L’attitude de tous les étrangers de diverses nationalités, en présence de cette invasion de flibustiers, était pourtant de nature à faire réfléchir : dès qu’ils l’avaient apprise, les Allemands de Pretoria et de Johannesburg s’étaient réunis et avaient décidé d’offrir leurs services au gouvernement pour la défense de l’ordre de choses légal. Les Français avaient aussi déclaré leurs sympathies pour les Boers, et quelques-uns s’étaient également offerts à s’enrôler et à prendre du service dans l’artillerie. Les Scandinaves ne cachaient pas leur hostilité au mouvement révolutionnaire ; seuls, les Italiens s’abstenaient. Les quelques centaines de Boers qui habitent Johannesburg et plusieurs étrangers s’étant présentés aux bureaux du gouvernement pour demander des armes, on les engagea à se tenir tranquilles, pour le moment, tout en leur promettant de les employer, si cela devenait utile.

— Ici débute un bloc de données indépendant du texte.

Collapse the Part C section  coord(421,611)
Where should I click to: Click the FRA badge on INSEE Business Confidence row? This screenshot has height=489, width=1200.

Il faut en faire honneur au tempérament froid des Anglo-Saxons, si dans cette ville en révolte et privée d’autorités régulières l’ordre le plus parfait n’a cessé de régner, malgré la division de la population en deux partis ennemis ; à peine quelques boutiques furent elles pillées par des nègres dans les faubourgs, et ces désordres furent facilement réprimés.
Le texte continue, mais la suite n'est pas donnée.